Он захохотал, и Ингрид похолодела. В последних словах Хагена читалась неприкрытая угроза – он чувствовал свою силу и безнаказанность. А кто мог теперь защитить сироту?
Желающих сделать это не нашлось в старинном городе Або. Хаген имел на руках бумагу, подписанную покойным Александром Нордстремом за несколько дней до своей смерти среди открытого моря. В этом документе он передавал все имущественные права на свой корабль штурману Хагену, своему любимому другу и душеприказчику. Да-да, именно эти слова умирающий Нордстрем согласился подписать и подписал дрожавшей и ослабевшей рукой.
Когда Ингрид увидела это письмо, она не могла поверить своим глазам. Готовясь к смерти, ее отец завещал Хагену свой корабль! Свой единственный, любимый корабль! Корабль, который он берег и лелеял, которым гордился! Корабль – единственный кормилец их семьи…
Кроме того, капитан Нордстрем в своем завещании просил дочь выйти замуж за Хагена!
Этого просто не могло быть!
Но подпись под
До суда дело дошло, потому что Ингрид отказалась верить завещанию и сама обратилась за защитой.

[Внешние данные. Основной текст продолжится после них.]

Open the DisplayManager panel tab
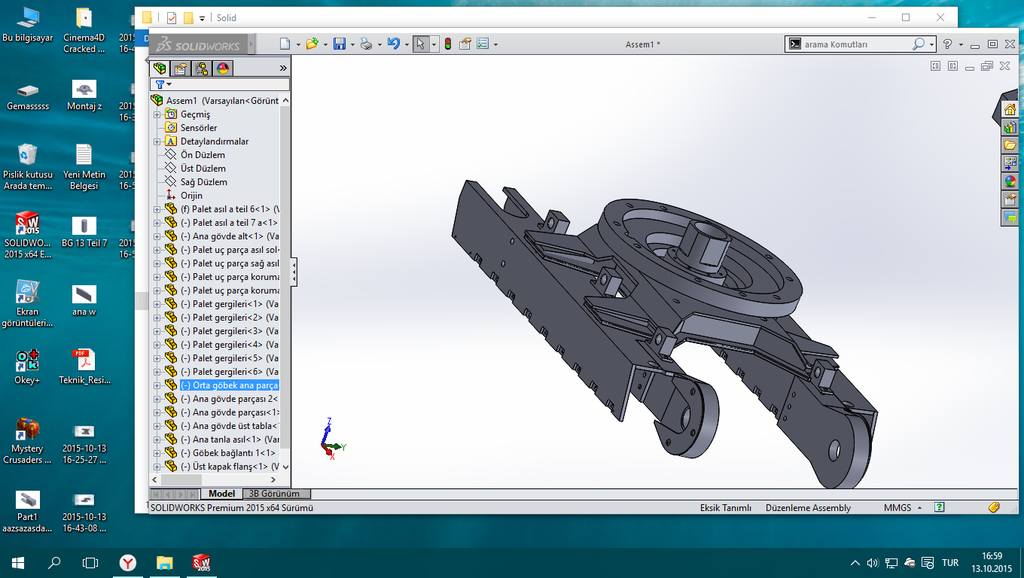This screenshot has height=578, width=1024. (x=222, y=68)
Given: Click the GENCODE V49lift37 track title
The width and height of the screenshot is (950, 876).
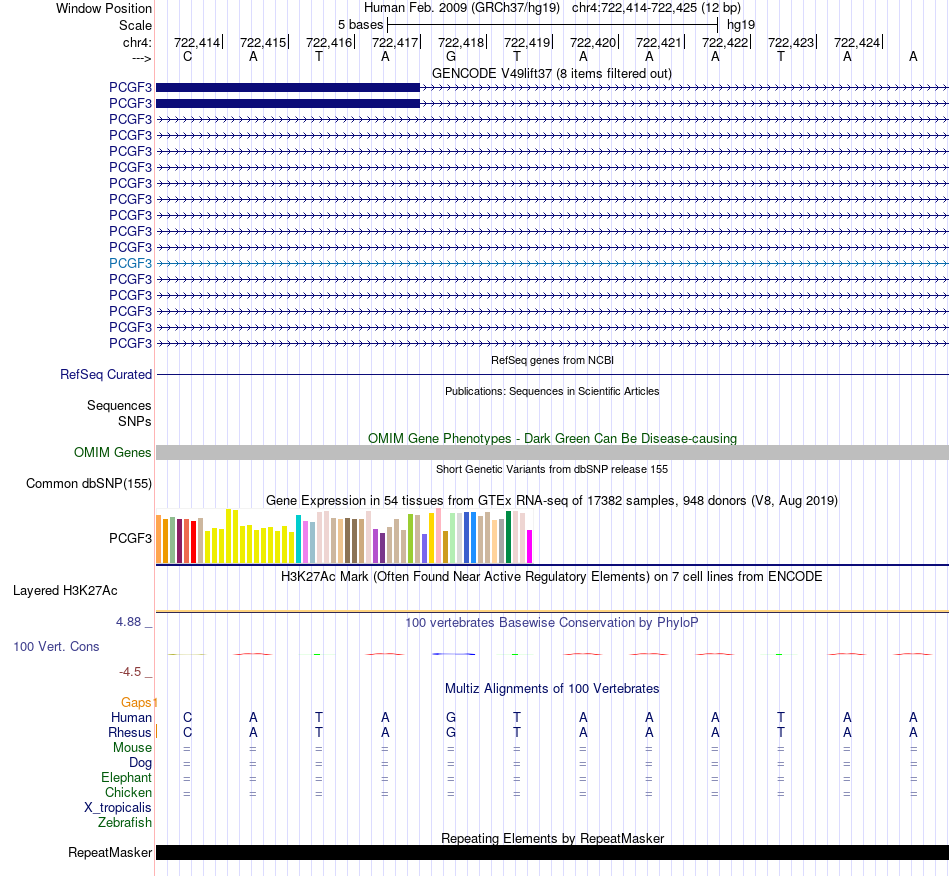Looking at the screenshot, I should tap(552, 74).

Но все было напрасно: почерк принадлежал ее отцу, и были свидетели, подтвердившие, что завещание сделано по доброй воле и в их присутствии.

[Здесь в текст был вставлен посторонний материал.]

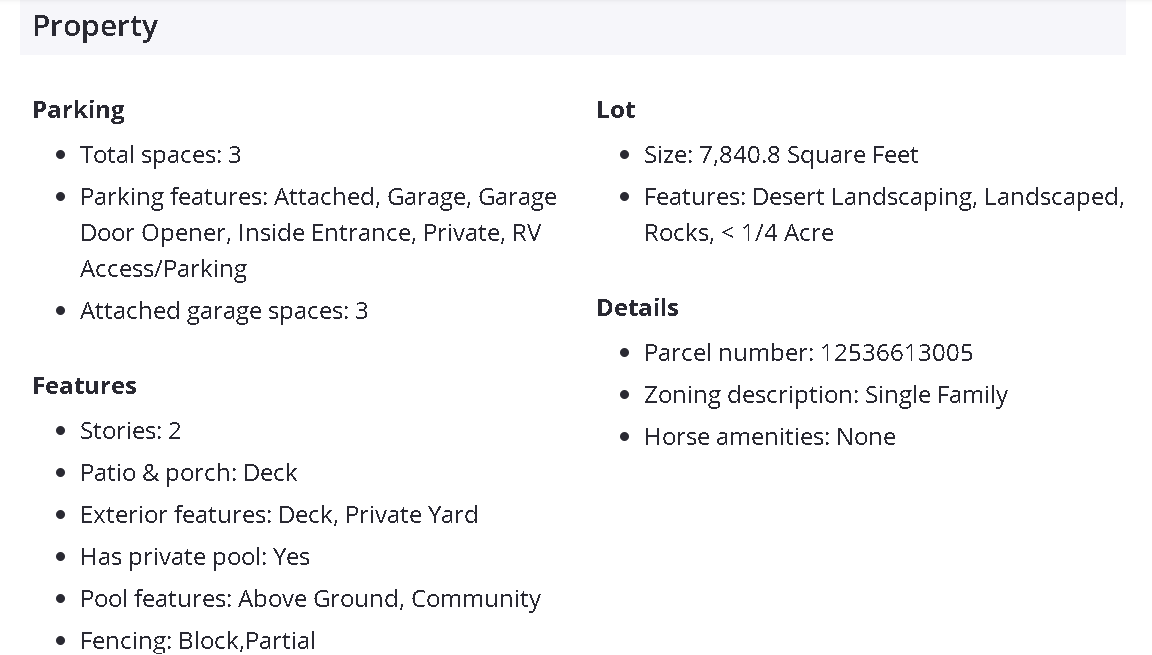
Task: Select the 'Size: 7,840.8 Square Feet' line
Action: click(x=780, y=155)
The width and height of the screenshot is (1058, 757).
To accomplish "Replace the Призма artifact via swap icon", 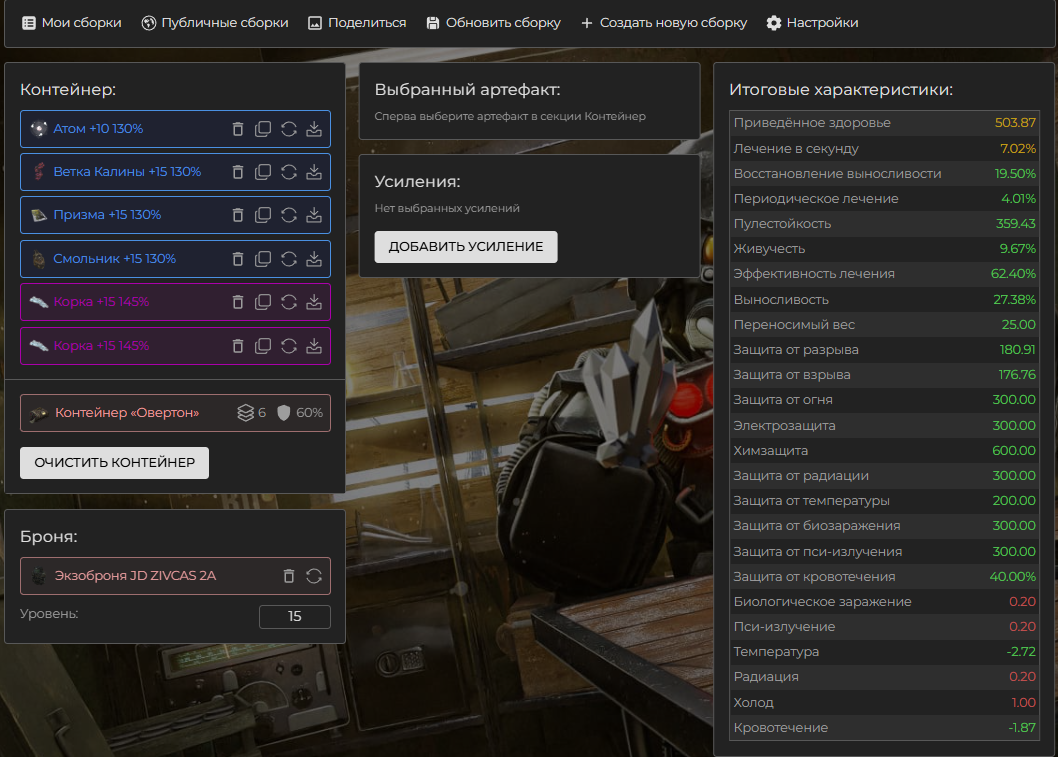I will (288, 215).
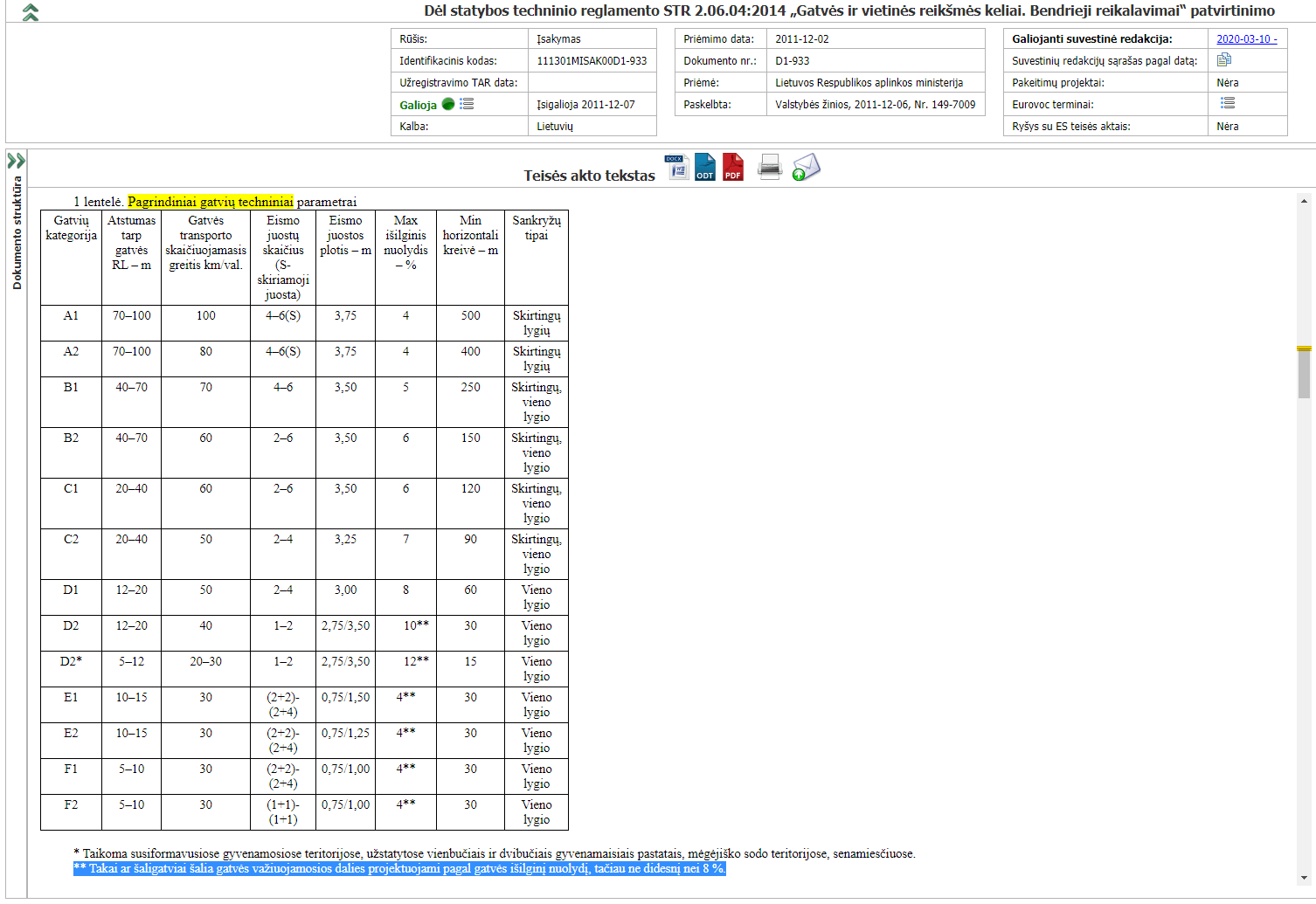Collapse the header with double-up chevron

(31, 12)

Королевский судья с сочувствием смотрел на Ингрид и с неприязненным подозрением – на Хагена, но что он мог сделать? Судья подчиняется закону, а по закону Хаген оказался хозяином положения.

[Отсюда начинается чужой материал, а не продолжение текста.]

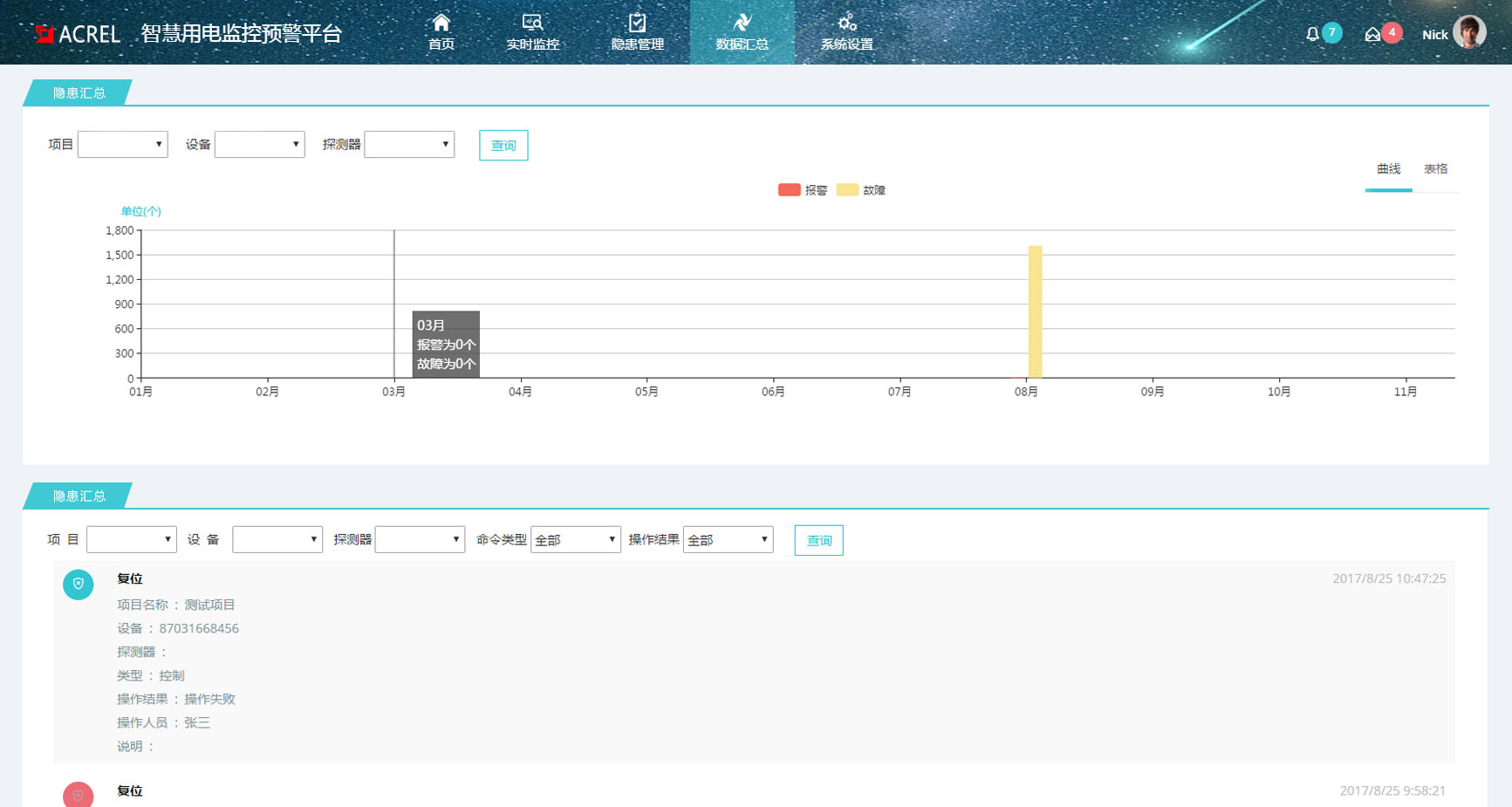Open the 操作结果 dropdown
The height and width of the screenshot is (807, 1512).
[x=728, y=540]
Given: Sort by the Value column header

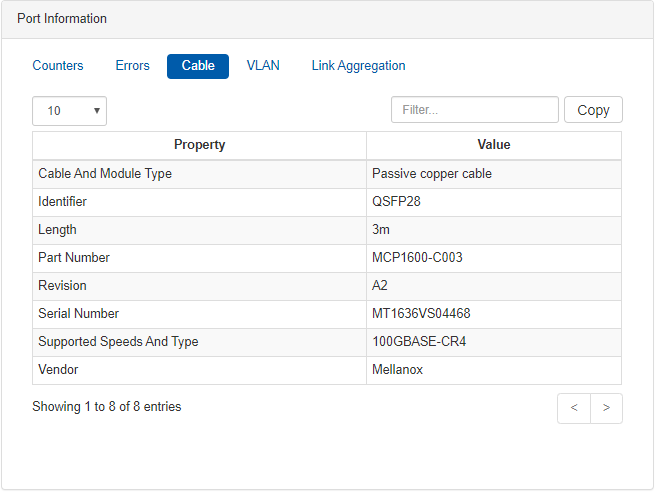Looking at the screenshot, I should [494, 145].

Единственное, что сделал судья – пожилой и одышливый человек в черной мантии и длинном парике: он засмеялся в ответ на требование Хагена приказать девушке выйти за него замуж.
– Покойный капитан Нордстрем мог завещать свой корабль кому угодно, – сказал судья. – Он мог завещать свой дом и все остальное имущество. Он сделал это, хотя я не понимаю его решения. Но другого человека он завещать не мог, потому что один человек не имеет прав на другого, даже если этот человек – его дочка. Капитан мог лишь советовать своей дочке выйти за вас замуж. А теперь дело фрекен Ингрид Нордстрем последовать совету своего отца или нет. Суд тут бессилен.
Судья произнес все это с явным удовольствием. Ему вообще не нравилось это дело, не нравился Хаген, не нравилось странное завещание покойного, который отчего-то лишил собственную дочь наследства…
– Ну, а как ты оказалась на корабле? – спросил Лаврентий, до того молча слушавший рассказ девушки. – Тебя ведь не могли привести сюда насильно?
– Именно, что могли, – ответила Ингрид, и глаза ее потемнели. – Хаген пригласил меня на прогулку, и пока мы шли, он сумел так заговорить меня, что была словно во сне. Даже не заметила, как мы оказались в порту, рядом с кораблем. Погода была дурная – смеркалось, накрапывал дождик, дул ветер. Сама не пойму, зачем я в такую погоду, да еще вечером, согласилась зайти так далеко от дома? Ну, а когда мы оказались рядом с кораблем, я испугалась. Но уже ничего не смогла сделать: при помощи двух выскочивших молодцов – матросов Хаген попросту затащил меня сюда.
С тех пор Ингрид и находилась на корабле. А Хаген, заполучив в свои руки корабль, окончательно принял решение прекратить прикидываться честным человеком. Выйдя в открытое море впервые в качестве хозяина и капитана корабля, он уже больше не скрывал своих истинных намерений.
Обогащаться любым путем – вот был его девиз. Работорговля показалась Хагену наиболее перспективным делом, и он не ошибся. Разразившаяся война на берегах Балтийского моря создала хаос – самый желанный питательный бульон для самых грязных людей и их самых грязных делишек.